* [Required work]:
[1] Copy the passage of the post on the 1762 history of sieges and battles word for word, from "3. Mark Danley" to "had some analysis!".
[2] Answer these questions using the post on the 1762 history of sieges and battles, one line each:
(a) In what year was the quoted volume published?
(b) According to the quoted preface, on what things does the fate of kingdoms turn?
(c) Which two historians does the third comment name as examples?

* [Extracted text]:
^^^^^^^^

No comment

From A General History of Sieges and Battles, By Sea and Land… (1762), vol. 1, To the Public:

“The common method of writing the history of all nations is generally slow and tedious, mixed with many things uninteresting and unentertaining; and the reader is commonly led through a disagreeable and ill-digested series of matters, seldom pleased, and often left in the dark, as to the main end for which he reads. The design, therefore, of this undertaking is, by passing over the cabals of statesmen, and other less important matters, at once to introduce the reader to the review of those things that are of the utmost importance, and on which the fate of kingdoms have, and always will, turn. These we apprehend to be SIEGES AND BATTLES, of which we shall present our readers with the most satisfactory account.”


3 responses to “No comment”

  1. Gene Hughson says :

    The 18th Century version of “if it bleeds, it leads”?

  2. Björn Thegeby says :

    ..or “The Great Book of Battles for Boys”?

  3. Mark Danley says :

    Well, even the more voluminous and super-wordy eighteenth-century histories of England (e.g. those by Oldmixon, Rapin de Thoyras, et. al.) may indeed have been full of tedious explanations of the “cabals of statesmen” but they actually were pretty good at narrative military history. Some even had some analysis!

^^^^^^^^

* [Provided information]:
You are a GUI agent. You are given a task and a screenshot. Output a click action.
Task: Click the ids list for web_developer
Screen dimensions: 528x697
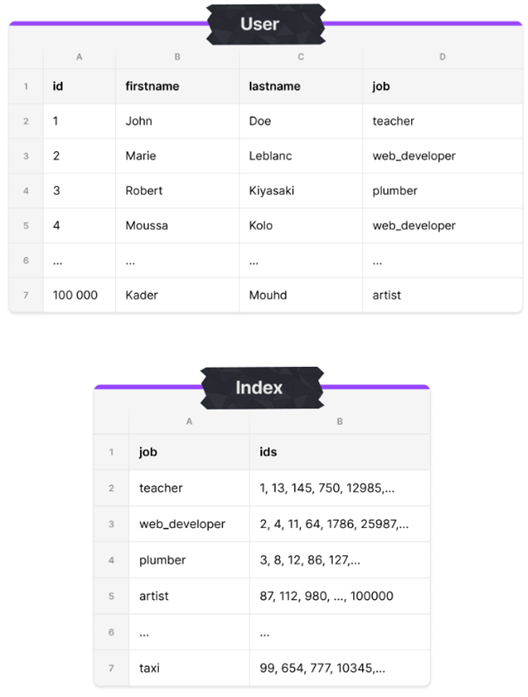coord(340,524)

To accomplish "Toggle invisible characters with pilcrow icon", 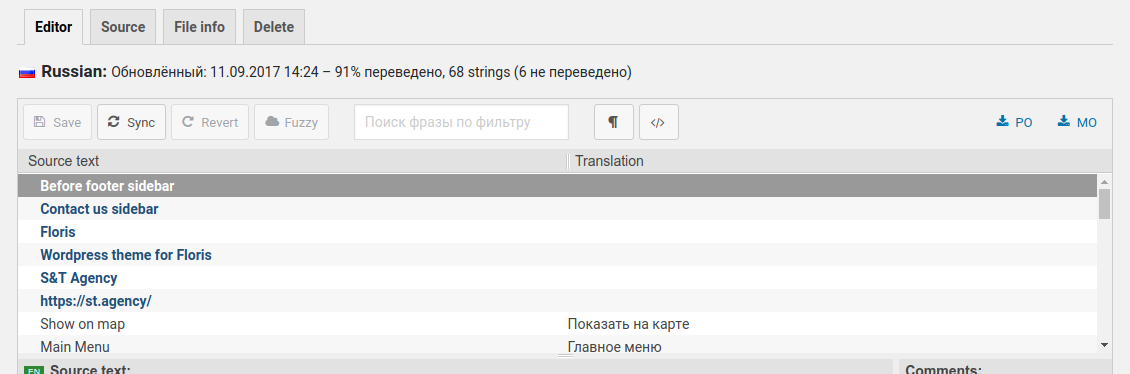I will click(613, 123).
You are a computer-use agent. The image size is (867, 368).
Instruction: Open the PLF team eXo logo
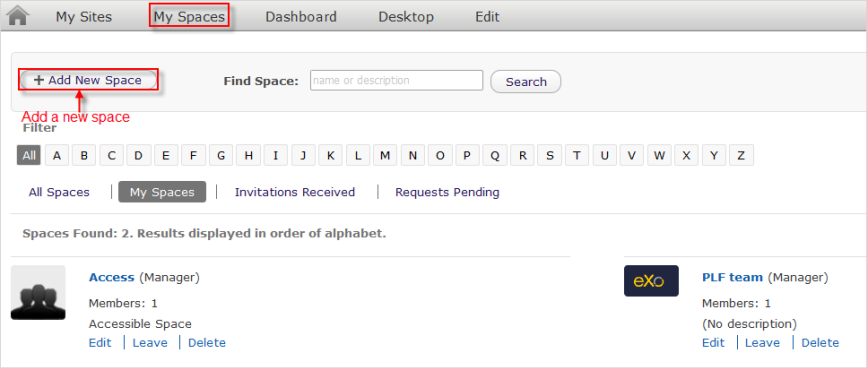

^^^^^^^^

* [Task answers]:
[1]
3. Mark Danley says :

    Well, even the more voluminous and super-wordy eighteenth-century histories of England (e.g. those by Oldmixon, Rapin de Thoyras, et. al.) may indeed have been full of tedious explanations of the “cabals of statesmen” but they actually were pretty good at narrative military history. Some even had some analysis!

[2]
(a) 1762
(b) Sieges and battles
(c) Oldmixon and Rapin de Thoyras